Do not test that Eloquent saves records, that the router routes, or that Blade renders views. Taylor and the Laravel team already do that. Trust the framework.

// Don't do this
it('saves a model to the database', function () {
    $user = new User(['name' => 'Ahmad']);
    $user->save();

    $this->assertDatabaseHas('users', ['name' => 'Ahmad']);
});

This test tells you nothing about your application. It only confirms that Eloquent works.

2. Getters and setters

If a method simply returns or sets a property, there is nothing to test.

// Don't do this
it('returns the user name', function () {
    $user = new User(['name' => 'Ahmad']);
    expect($user->name)->toBe('Ahmad');
});

3. Configuration values

Do not test that a config value equals what you just set in the config file.

// Don't do this
it('has the correct app name', function () {
    expect(config('app.name'))->toBe('My App');
});

4. Constructor assignments

Do not verify that a constructor stores a dependency. That is a language feature, not your application.

// Don't do this
it('assigns the repository', function () {
    $repo = new UserRepository();
    $service = new UserService($repo);

    expect($service->repository)->toBe($repo);
});

5. Third-party package internals

If a package provides a feature, do not test the package itself. Test your code that uses the package.

The AI testing problem

AI-generated tests often suffer from two issues:

1. Testing the implementation, not the behavior

AI tools tend to generate tests that mirror the code structure rather than testing outcomes. They see a method calling Cache::put() and write a test that asserts Cache::put() was called. That is not useful. What matters is whether the cached value is available on subsequent requests.

2. Testing too many things at once

A single AI-generated test might assert the response status, the database state, the dispatched jobs, the sent notifications, and the logged messages. When it fails, you have no idea which behavior actually broke.

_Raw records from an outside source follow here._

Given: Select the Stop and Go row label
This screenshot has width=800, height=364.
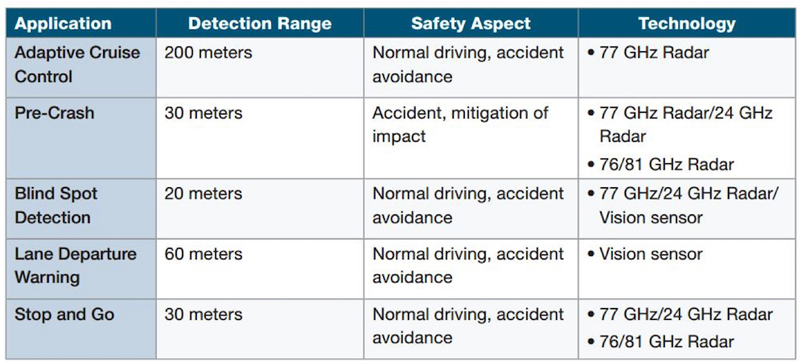Looking at the screenshot, I should click(x=64, y=314).
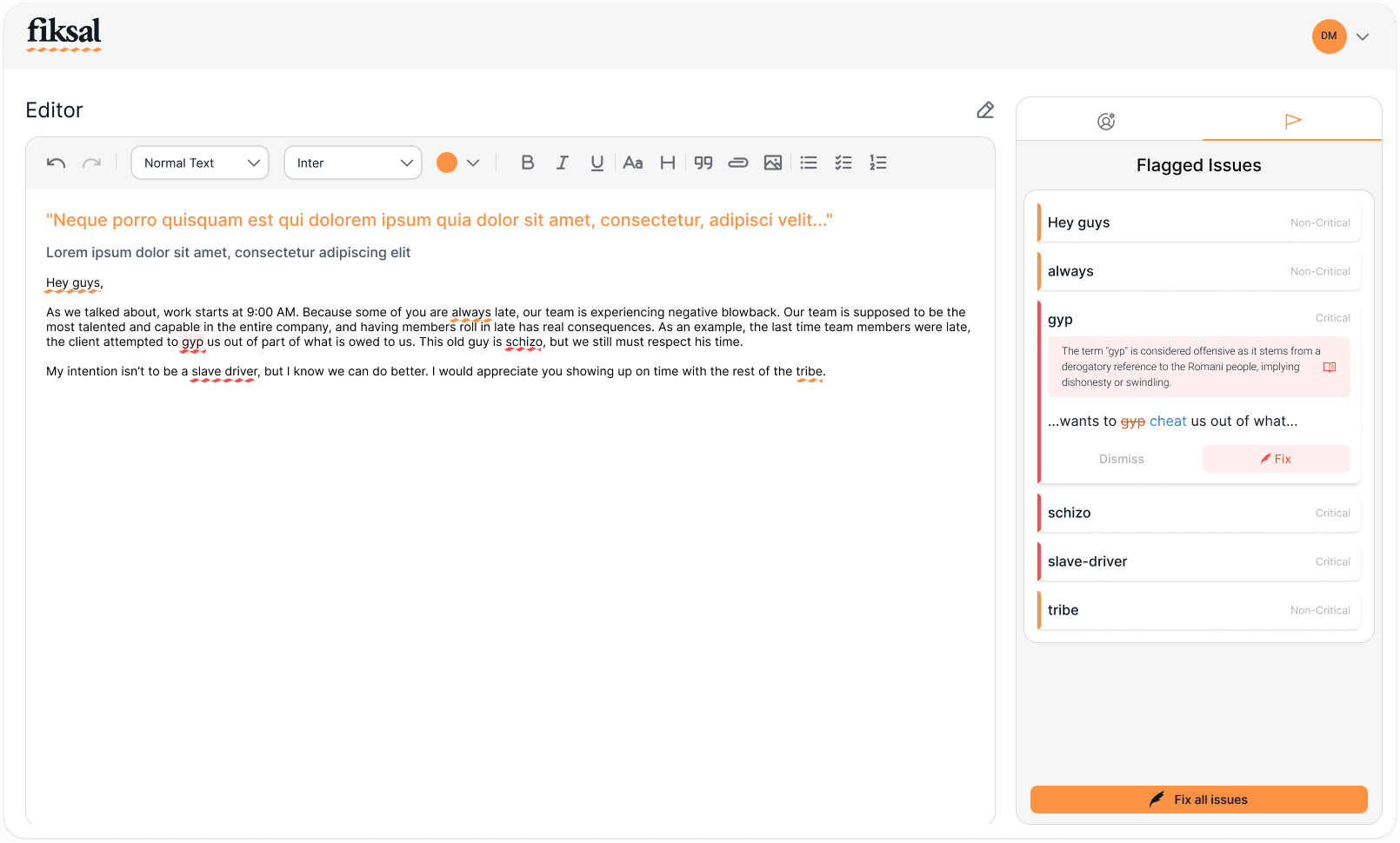Image resolution: width=1400 pixels, height=843 pixels.
Task: Underline the selected text
Action: tap(597, 163)
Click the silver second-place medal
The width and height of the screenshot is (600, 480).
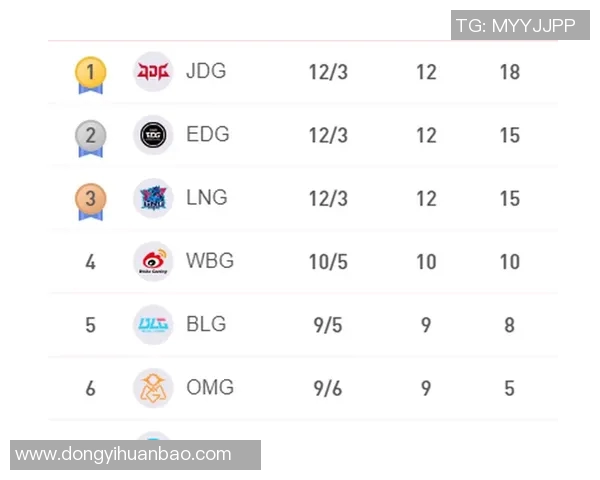click(90, 136)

The fix is simple: review every AI-generated test and ask yourself two questions:

  • Does this test break when I change the behavior? If yes, it is a good test.
  • Does this test break when I refactor without changing behavior? If yes, rewrite it.

Practical guidelines

Here is a quick reference for what to test and what to skip:

Always test:

  • Business rules and domain logic
  • Validation rules on form requests
  • Authorization (policies and gates)
  • Edge cases and error handling
  • API response structure and status codes
  • Database state changes from actions
  • That jobs, events, and notifications are dispatched

Skip testing:

  • Framework internals (Eloquent, routing, Blade)
  • Simple getters, setters, and constructors
  • Configuration values
  • Third-party package behavior
  • Private methods (test them through the public API)

Summary

Testing is about proving your application works, not about proving PHP or Laravel works. Focus on behavior and outcomes. Test what your code does, not how it does it.

Write fewer, better tests. Every test should give you confidence that a specific behavior works. If a test does not increase your confidence, delete it.

And if you use AI to generate tests, treat those tests as a first draft. Review them, question them, and rewrite the ones that test implementation details instead of behavior.